We Need Stronger Regulations Regarding U.S. Law Enforcement Hacking of Devices Abroad

FBI emblem

This piece was orignally published in Slate in February 2017

In 2015, the FBI obtained a warrant to hack the devices of every visitor to a child pornography website. On the basis of this single warrant, the FBI ultimately hacked more than 8,700 computers, resulting in a wave of federal prosecutions. The vast majority of these devices—over 83 percent—were located outside the United States, in more than 100 different countries. Now, we are in the midst of the first cases to work their way through the appellate courts—and it should inspire new scrutiny of the FBI’s extraordinary power to hack devices abroad.

The abuse of children is a heinous crime, and child pornography fuels and profits from that abuse. So of course law enforcement must be able to develop techniques to adequately investigate such exploitation. But government hacking is a powerful tool. Far from limited to prosecution of child pornographers, it can have unforeseen consequences for individuals around the world.

Much of the public debate concerning these cases has centered around the domestic law and policy governing the FBI’s power to hack, including its compliance with the requirements of the Fourth Amendment. But the FBI’s hacking of thousands of devices abroad—which it conducted unilaterally, without the consent of other states—also carries profound foreign relations and security risks. Those risks are particularly alarming given the current state of U.S. foreign policy under President Trump.

Well-established international law prohibits countries from exercising law enforcement functions in other countries without consent. Otherwise, it can be interpreted as a violation of sovereignty, stoking diplomatic conflict. It may also interfere with active criminal investigations by the other country’s authorities. Or it might even infringe the other country’s domestic laws. For instance, in 2002, Russia’s Federal Security Service filed criminal charges against an FBI agent for hacking a Russian server as part of an investigation.

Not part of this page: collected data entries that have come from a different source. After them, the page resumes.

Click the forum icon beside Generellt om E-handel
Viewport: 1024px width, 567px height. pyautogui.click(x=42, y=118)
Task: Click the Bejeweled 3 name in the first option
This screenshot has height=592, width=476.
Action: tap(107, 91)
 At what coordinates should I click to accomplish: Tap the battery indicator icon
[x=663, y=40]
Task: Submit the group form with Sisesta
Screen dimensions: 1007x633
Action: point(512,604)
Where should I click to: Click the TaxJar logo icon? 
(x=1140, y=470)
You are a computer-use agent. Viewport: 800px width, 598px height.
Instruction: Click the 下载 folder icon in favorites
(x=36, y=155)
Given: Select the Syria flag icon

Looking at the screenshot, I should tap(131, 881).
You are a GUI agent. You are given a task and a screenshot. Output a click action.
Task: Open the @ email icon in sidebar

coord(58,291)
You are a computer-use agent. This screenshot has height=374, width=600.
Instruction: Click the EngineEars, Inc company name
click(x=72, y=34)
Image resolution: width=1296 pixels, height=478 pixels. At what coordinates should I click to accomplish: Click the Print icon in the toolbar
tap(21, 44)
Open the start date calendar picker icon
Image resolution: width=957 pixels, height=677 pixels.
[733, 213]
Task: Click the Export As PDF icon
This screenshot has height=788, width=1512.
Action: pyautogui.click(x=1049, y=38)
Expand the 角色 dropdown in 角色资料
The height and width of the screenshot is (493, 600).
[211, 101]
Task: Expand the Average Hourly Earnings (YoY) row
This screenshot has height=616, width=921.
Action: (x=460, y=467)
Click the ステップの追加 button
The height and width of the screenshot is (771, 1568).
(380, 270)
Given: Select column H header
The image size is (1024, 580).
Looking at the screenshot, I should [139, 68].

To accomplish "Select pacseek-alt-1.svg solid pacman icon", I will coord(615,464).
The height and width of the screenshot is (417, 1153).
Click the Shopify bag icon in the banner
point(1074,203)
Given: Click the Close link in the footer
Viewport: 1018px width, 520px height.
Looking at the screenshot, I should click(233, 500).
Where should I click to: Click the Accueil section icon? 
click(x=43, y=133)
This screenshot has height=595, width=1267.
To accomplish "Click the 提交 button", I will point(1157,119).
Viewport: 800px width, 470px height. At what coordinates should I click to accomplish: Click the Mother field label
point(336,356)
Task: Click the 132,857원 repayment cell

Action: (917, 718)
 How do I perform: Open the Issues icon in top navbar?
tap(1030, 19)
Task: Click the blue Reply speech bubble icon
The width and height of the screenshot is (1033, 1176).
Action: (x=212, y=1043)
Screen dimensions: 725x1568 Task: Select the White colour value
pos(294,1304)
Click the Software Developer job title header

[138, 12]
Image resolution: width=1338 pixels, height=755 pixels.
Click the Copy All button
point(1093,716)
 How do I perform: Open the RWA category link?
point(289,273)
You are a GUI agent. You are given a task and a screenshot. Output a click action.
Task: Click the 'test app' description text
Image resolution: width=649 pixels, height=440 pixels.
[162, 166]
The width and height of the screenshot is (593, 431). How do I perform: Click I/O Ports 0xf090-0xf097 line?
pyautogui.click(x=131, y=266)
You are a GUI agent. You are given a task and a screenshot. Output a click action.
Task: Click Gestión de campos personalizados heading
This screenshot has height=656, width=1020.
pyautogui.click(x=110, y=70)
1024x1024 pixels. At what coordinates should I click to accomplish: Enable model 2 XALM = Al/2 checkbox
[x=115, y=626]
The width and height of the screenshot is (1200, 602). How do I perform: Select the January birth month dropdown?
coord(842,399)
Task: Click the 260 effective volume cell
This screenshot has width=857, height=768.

In the digital realm, unilateral investigative actions abroad may heighten the risk of diplomatic conflict. Unlike, for example, the FBI rifling through a person’s papers, the nature, scope and purpose of a digital hack may not be immediately clear. Was the purpose of the hack to conduct surveillance, steal information, or interfere with political institutions? It may also be difficult to identify the actor behind the hack. Was it another state, hackers who may or may not be affiliated with that state, or a group of criminals?

We have yet to see public evidence of such tensions stemming from the child pornography cases. Perhaps in part because of the nature of the crime, countries are reluctant to make a fuss. But the government admitted in a 2014 memo that it plans to use hacking in other criminal investigations, and there’s no limitation on the type of crimes for which it can use such techniques. As the FBI continues to run hacking operations—each with the potential to affect thousands of devices—the likelihood of diplomatic conflict only increases.

The foreign relations risks posed by FBI hacking come at a time of increased international uncertainty and anxiety about the United States. The “Muslim ban” has unleashed worldwide antipathy. Trump’s strident language on Taiwan and the South China Sea has injected volatility into Sino-American relations. His criticism of the European Union has angered its leaders. And he recently berated the prime minister of Australia during what should have been a routine, cordial exchange. FBI hacking abroad could further negatively impact U.S. foreign relations.  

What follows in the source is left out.